Lambeturah.co.id – Aksi perampokan bersenjata tajam terjadi di sebuah minimarket yang berada di Desa Mandalaherang, Kecamatan Cimalaka, Kabupaten Sumedang, Jawa Barat, Kamis (4/6/2026) pagi. Dalam kejadian tersebut, seorang kasir perempuan mengalami luka di bagian tangan setelah diserang pelaku menggunakan pisau.
Peristiwa yang terjadi sekitar pukul 07.00 WIB itu sempat menghebohkan warga dan viral di media sosial. Berdasarkan informasi yang beredar, pelaku sempat bersembunyi di dalam gudang minimarket setelah aksinya diketahui oleh korban dan warga sekitar.
Menurut keterangan warga setempat, Yayat Waluya, pelaku awalnya berpura-pura menjadi pembeli yang hendak membeli rokok. Namun, saat berada di area kasir, pelaku tiba-tiba mengeluarkan pisau dapur dan mengancam korban.
"Pelaku pura-pura membeli rokok, lalu langsung mengancam kasir menggunakan pisau dapur," ujar Yayat.
Korban yang panik kemudian berusaha menyelamatkan diri dengan berlari keluar minimarket. Sementara itu, pelaku masuk ke area gudang dan bersembunyi untuk menghindari kejaran warga.
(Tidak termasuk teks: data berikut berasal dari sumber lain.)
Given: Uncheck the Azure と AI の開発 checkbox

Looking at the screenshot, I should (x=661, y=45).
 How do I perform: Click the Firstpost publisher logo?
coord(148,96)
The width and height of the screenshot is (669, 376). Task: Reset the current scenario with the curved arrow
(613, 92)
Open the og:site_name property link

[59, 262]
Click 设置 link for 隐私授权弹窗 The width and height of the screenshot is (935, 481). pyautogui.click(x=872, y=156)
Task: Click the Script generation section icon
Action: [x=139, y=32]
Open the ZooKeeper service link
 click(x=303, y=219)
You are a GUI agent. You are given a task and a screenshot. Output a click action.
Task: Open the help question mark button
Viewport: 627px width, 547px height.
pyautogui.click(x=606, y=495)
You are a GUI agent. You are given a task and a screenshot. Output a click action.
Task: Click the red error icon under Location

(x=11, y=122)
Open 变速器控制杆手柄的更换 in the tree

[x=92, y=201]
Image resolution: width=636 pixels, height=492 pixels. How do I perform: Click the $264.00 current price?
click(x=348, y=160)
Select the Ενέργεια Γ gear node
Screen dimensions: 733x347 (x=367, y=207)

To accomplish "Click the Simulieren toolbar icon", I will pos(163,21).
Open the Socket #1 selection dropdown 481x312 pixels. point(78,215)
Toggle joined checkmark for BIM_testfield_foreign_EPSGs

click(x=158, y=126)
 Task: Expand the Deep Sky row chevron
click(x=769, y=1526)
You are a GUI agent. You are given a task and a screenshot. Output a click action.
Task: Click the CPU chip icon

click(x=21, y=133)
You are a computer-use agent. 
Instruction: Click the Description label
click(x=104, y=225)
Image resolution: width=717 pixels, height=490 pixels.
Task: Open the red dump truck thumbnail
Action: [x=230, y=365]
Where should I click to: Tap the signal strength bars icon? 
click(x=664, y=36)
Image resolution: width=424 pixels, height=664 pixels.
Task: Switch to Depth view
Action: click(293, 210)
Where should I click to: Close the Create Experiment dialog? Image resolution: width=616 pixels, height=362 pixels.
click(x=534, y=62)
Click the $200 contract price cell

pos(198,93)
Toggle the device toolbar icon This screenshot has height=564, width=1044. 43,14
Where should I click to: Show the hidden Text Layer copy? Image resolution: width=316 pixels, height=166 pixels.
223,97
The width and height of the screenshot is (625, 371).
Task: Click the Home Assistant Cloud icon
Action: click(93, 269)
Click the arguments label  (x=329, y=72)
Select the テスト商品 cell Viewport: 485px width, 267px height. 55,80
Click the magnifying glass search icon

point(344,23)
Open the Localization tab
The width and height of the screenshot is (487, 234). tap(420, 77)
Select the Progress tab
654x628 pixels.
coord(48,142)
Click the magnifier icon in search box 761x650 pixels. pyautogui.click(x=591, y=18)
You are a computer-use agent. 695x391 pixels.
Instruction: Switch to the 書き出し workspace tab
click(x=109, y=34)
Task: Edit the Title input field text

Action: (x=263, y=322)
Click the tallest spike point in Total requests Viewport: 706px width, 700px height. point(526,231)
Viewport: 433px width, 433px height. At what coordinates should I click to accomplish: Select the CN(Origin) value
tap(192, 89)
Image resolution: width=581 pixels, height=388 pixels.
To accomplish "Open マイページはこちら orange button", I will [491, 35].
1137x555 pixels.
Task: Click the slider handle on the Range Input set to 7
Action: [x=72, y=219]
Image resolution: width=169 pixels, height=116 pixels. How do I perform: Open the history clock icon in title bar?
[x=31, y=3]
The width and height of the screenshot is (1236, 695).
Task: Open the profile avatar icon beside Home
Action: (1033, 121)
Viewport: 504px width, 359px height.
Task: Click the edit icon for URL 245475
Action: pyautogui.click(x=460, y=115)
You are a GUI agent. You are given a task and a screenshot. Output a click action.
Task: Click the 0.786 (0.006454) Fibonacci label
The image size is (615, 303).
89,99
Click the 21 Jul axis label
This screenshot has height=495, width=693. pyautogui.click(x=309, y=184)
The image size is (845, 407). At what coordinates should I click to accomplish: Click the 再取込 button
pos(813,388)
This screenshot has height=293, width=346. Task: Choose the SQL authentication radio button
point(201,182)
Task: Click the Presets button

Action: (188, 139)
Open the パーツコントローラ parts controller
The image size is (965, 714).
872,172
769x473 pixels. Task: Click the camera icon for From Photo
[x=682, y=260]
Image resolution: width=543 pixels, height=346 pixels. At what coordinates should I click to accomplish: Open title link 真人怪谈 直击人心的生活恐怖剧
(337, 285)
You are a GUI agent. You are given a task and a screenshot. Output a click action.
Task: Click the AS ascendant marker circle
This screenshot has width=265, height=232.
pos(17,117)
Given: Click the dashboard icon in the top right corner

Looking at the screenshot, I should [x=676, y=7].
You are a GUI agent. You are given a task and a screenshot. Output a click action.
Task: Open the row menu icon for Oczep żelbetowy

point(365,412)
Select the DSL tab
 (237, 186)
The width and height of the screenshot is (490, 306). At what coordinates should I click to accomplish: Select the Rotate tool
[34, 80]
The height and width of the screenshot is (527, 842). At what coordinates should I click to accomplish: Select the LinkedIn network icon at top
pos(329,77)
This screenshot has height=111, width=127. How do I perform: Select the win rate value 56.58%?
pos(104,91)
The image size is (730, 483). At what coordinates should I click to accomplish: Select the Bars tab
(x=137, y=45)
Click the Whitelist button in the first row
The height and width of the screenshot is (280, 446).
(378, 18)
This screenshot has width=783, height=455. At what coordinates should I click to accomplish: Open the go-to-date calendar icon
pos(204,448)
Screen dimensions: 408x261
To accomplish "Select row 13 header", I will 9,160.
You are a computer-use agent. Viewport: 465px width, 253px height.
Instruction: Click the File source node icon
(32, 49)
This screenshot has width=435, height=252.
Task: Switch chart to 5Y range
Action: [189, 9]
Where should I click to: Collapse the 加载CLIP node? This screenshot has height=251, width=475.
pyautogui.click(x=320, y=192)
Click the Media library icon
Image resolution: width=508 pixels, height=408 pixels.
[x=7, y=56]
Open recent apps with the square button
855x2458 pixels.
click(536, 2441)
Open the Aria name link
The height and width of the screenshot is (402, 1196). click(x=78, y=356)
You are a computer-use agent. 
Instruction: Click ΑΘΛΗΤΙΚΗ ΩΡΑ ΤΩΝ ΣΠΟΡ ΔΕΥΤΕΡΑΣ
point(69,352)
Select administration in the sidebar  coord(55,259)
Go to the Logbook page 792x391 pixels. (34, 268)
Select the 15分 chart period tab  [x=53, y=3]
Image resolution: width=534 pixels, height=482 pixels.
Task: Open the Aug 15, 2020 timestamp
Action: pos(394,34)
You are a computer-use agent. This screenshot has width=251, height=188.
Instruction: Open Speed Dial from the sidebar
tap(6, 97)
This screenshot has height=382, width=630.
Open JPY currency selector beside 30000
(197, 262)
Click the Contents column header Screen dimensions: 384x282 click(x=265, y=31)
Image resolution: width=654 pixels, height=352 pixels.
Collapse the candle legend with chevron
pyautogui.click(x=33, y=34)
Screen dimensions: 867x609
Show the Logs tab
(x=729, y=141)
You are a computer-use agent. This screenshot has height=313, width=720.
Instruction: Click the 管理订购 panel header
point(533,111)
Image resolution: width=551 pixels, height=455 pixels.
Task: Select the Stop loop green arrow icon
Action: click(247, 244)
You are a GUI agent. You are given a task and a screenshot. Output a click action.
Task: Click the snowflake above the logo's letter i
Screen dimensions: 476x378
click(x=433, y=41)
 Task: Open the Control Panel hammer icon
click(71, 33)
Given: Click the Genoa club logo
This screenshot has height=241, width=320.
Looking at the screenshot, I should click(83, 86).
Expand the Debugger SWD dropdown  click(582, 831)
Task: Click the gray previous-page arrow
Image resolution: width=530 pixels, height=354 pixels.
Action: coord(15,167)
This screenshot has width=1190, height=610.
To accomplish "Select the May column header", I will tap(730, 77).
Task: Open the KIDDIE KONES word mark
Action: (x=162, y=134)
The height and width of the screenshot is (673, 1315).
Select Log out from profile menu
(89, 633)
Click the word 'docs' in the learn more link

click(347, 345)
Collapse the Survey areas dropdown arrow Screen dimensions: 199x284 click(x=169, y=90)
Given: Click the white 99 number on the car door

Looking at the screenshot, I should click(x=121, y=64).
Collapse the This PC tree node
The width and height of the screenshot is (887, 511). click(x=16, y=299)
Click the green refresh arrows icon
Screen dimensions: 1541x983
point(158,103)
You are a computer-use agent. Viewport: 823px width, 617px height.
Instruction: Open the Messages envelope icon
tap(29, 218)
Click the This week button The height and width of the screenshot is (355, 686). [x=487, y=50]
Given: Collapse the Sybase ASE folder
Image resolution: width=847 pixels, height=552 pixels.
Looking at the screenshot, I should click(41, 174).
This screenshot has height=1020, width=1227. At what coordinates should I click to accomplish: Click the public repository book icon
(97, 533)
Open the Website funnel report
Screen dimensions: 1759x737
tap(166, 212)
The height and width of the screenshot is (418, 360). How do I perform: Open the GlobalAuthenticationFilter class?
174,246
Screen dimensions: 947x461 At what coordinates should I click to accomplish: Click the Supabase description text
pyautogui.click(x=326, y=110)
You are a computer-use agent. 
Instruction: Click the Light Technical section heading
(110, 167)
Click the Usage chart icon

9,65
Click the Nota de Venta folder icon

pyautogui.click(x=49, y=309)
Setelah kabar perampokan menyebar, warga sekitar berdatangan dan mengepung lokasi. Situasi sempat memanas karena sejumlah warga emosi dan berniat menghakimi pelaku. Beruntung, aparat kepolisian bersama unsur TNI dan tokoh masyarakat berhasil meredam situasi.
"Pelaku sempat mencoba kabur dengan naik ke bagian atas bangunan, tetapi akhirnya berhasil diamankan," kata Yayat.
Kapolres Sumedang AKBP Sandityo Mahardika membenarkan kejadian tersebut. Ia mengatakan bahwa pelaku berinisial F berhasil ditangkap oleh personel Satreskrim Polres Sumedang dan Polsek Cimalaka kurang dari satu jam setelah kejadian.
"Pelaku yang viral di media sosial karena melukai seorang kasir berhasil kami amankan dalam waktu kurang lebih satu jam setelah kejadian," ujar Sandityo.
Saat ini polisi masih melakukan penyelidikan dan pengembangan kasus untuk mengetahui motif pelaku serta kemungkinan adanya keterlibatan pihak lain.
"Tersangka masih dalam proses pemeriksaan dan pengembangan. Kami masih mendalami motif serta kemungkinan adanya pelaku lain yang terlibat," jelasnya.
Sementara itu, korban berinisial F (23), yang bekerja sebagai kasir minimarket, telah mendapatkan perawatan medis di Rumah Sakit Cimalaka akibat luka sayatan pada tangannya.
Pihak kepolisian memastikan proses hukum terhadap pelaku akan terus berlanjut sambil menunggu hasil penyelidikan lebih lanjut.